TEXT SHOWN: Begin

An opening sentence in my conclusions is: “Compliance with a 16-hour, “long call” shift length is sensitive to both total workload and workload timing factors.”
The question is about the comma. Should there be a comma after 16-Hour? In these two examples, it seems like both should have it or not, but it just doesn’t sound right when I read it…
No bother. Actually, I appreciate this opportunity to tell you about comma use with two or more adjectives. Sometimes, you will run across a sentence with adjectives that are separated by commas, and sometimes, you will see a series of adjectives without any commas, and both will be correct grammatically! How can that be? How do we decide whether there should be a comma or not?
To explain this, I have to do something that I try to avoid in the wlut, and that is to use a grammatical term, and for that, I apologize in advance. You use commas between coordinate adjectives, and you don’t use commas between non-coordinate (or cumulative) adjectives. Coordinate adjectives are adjectives that modify a noun equally and separately. Now, what does that mean—modify a noun equally and separately? The easiest way to explain is by providing you with an example:
The old, broken-down car sat in the driveway for weeks.
In this example, the car is old, and the car is broken-down. It is both of those things, and the order doesn’t matter.
The broken-down, old car sat in the driveway for weeks.
Now, non-coordinate or cumulative adjectives modify a noun, and they can also modify the other adjectives, too. With non-coordinate adjectives, the order matters. For example:
Two bright red ribbons held her hair in place.

TEXT SHOWN: End
GIVEN DATA: Begin

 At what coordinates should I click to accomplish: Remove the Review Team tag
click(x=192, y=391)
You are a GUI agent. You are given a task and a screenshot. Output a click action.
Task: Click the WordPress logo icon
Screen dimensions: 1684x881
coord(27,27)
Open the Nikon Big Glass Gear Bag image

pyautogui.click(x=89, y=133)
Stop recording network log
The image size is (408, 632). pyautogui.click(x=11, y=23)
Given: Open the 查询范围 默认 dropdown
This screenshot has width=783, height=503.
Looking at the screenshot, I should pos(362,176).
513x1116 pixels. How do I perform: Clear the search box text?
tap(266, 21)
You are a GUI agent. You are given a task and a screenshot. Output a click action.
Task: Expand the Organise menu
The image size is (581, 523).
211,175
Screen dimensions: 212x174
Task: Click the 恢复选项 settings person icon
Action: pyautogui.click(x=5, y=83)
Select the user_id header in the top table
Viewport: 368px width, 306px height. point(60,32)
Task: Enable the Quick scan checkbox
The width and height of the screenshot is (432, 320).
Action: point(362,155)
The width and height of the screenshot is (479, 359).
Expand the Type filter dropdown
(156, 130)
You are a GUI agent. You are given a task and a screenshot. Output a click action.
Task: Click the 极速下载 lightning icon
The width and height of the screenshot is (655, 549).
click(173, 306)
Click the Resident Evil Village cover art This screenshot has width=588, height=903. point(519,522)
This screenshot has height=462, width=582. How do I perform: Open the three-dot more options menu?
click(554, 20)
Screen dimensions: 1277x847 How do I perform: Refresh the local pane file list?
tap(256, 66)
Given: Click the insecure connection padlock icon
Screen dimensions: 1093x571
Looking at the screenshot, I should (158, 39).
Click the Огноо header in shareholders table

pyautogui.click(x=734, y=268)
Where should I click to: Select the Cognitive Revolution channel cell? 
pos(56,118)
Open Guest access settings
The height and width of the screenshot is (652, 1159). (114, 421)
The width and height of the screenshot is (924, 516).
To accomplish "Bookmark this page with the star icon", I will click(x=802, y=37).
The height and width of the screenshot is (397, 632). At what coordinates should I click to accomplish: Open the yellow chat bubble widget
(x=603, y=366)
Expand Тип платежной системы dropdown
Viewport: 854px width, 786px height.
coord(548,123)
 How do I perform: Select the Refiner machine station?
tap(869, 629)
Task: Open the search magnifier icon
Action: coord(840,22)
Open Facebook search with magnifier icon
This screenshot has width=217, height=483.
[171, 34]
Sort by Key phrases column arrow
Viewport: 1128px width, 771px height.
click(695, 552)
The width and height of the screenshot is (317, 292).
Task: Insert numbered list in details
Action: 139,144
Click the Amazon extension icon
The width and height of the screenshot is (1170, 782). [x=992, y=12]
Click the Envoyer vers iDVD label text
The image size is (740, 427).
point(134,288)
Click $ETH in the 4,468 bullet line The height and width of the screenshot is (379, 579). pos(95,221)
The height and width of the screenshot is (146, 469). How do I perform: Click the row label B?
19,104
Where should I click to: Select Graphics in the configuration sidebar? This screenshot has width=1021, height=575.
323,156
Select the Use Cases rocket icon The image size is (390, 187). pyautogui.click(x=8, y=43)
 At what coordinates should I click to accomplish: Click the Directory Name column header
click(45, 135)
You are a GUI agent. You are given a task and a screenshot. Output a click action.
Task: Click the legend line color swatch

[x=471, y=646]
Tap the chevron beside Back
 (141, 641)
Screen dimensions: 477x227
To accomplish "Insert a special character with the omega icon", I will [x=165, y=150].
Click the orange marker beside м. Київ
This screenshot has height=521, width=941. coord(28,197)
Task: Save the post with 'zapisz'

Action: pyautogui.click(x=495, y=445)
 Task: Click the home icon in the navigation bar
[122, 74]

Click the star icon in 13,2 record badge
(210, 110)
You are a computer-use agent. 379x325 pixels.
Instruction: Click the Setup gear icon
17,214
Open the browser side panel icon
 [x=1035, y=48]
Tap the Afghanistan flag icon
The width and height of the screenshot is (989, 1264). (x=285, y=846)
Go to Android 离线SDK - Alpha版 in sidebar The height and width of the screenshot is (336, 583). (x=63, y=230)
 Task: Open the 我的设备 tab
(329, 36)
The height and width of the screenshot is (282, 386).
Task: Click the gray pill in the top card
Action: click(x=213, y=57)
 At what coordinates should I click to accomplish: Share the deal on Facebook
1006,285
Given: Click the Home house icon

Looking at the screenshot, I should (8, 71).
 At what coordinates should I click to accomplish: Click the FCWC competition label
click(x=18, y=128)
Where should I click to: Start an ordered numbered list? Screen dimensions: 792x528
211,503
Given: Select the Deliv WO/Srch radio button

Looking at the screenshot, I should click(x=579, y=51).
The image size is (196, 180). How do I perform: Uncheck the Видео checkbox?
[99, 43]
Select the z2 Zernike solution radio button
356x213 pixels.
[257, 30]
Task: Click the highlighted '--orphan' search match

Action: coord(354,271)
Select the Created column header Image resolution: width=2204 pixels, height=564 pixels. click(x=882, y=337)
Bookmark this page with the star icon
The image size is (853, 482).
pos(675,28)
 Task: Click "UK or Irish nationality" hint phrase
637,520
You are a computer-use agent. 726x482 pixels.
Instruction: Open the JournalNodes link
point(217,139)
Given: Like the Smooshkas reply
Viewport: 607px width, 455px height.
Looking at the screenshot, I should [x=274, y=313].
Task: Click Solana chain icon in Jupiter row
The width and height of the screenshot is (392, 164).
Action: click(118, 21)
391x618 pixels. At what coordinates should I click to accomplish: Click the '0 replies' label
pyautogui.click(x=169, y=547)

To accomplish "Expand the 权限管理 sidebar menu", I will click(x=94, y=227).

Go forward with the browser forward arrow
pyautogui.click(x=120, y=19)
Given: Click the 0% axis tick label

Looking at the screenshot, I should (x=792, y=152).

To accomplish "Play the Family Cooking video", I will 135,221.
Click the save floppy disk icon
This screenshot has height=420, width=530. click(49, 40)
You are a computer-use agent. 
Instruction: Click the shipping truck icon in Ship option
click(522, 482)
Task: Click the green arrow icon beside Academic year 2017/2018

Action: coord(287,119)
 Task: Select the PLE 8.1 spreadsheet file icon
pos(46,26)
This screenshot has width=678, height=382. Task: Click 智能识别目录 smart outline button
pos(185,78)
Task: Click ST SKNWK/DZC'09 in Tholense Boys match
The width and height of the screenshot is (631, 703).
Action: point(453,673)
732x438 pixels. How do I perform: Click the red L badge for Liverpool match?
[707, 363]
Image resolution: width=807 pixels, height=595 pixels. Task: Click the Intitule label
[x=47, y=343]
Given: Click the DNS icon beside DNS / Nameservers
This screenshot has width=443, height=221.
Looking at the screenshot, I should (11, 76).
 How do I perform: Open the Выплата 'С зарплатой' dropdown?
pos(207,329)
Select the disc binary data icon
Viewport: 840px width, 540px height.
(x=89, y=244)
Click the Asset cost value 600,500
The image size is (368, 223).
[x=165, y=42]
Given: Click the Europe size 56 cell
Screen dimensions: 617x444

GIVEN DATA: End

> [WHAT TO DO]:
In the comma explanation, copy the passage that begins at the words "In this example, the" and ends after "old car sat in the driveway for weeks.", substituting "rusty" for every occurrence of "broken-down".

> [RESPONSE TO THIS TASK]:
In this example, the car is old, and the car is rusty. It is both of those things, and the order doesn’t matter.
The rusty, old car sat in the driveway for weeks.